EXERCISE GOAL
Gather every line of the items below that contains the string "price", matching case exactly.
┌────────
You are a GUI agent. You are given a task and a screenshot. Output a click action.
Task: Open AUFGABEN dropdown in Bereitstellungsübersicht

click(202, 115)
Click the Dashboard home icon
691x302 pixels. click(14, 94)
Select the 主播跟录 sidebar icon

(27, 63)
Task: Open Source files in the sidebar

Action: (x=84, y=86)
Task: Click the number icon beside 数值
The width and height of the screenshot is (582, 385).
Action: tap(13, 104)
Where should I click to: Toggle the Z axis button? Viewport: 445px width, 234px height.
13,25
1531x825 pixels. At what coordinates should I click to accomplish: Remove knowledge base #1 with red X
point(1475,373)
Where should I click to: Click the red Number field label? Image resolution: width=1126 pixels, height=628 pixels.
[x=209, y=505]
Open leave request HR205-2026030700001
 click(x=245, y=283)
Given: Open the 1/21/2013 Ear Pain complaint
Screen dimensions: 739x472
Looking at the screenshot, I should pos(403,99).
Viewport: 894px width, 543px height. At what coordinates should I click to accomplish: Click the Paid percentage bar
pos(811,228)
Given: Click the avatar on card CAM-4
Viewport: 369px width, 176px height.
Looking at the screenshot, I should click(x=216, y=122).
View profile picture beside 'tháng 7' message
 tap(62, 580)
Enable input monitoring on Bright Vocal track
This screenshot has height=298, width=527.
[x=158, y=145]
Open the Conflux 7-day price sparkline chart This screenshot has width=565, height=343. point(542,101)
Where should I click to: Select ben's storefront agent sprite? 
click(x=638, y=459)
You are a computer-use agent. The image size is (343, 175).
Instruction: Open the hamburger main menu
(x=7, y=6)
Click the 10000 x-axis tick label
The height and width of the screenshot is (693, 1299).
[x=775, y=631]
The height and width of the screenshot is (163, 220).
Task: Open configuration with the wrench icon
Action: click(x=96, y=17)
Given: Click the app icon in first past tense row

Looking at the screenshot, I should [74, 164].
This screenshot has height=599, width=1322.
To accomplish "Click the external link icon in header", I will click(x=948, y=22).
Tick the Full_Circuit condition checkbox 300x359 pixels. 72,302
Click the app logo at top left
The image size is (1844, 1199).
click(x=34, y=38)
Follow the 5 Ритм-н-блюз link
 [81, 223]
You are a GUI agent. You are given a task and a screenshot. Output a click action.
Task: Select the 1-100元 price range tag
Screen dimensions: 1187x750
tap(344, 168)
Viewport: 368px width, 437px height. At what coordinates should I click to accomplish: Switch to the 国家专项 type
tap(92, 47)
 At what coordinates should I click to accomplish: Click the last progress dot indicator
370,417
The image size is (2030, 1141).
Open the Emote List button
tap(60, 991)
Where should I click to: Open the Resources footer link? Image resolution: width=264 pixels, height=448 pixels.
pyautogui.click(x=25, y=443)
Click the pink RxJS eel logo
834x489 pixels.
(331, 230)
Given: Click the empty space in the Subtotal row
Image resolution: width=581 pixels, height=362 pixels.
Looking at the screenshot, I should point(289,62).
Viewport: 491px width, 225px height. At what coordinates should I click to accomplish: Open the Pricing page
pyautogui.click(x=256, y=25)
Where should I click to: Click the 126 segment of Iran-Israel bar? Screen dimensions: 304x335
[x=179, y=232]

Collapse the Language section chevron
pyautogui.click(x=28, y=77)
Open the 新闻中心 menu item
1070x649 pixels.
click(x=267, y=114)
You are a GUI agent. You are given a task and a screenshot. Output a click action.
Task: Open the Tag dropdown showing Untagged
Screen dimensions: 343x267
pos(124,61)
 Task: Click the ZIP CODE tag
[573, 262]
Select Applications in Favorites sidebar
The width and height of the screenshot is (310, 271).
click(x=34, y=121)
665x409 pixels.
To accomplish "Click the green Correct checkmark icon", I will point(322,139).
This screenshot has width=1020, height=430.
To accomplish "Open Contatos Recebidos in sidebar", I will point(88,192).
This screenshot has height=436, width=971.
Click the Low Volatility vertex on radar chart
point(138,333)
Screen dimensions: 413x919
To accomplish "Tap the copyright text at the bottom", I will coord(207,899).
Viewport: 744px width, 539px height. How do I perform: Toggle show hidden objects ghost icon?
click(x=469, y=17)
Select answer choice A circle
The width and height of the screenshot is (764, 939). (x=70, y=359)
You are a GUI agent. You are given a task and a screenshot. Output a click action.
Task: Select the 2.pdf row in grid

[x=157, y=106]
└────────
WORKED ANSWER
Open the Conflux 7-day price sparkline chart This screenshot has width=565, height=343. point(542,101)
Task: Select the 1-100元 price range tag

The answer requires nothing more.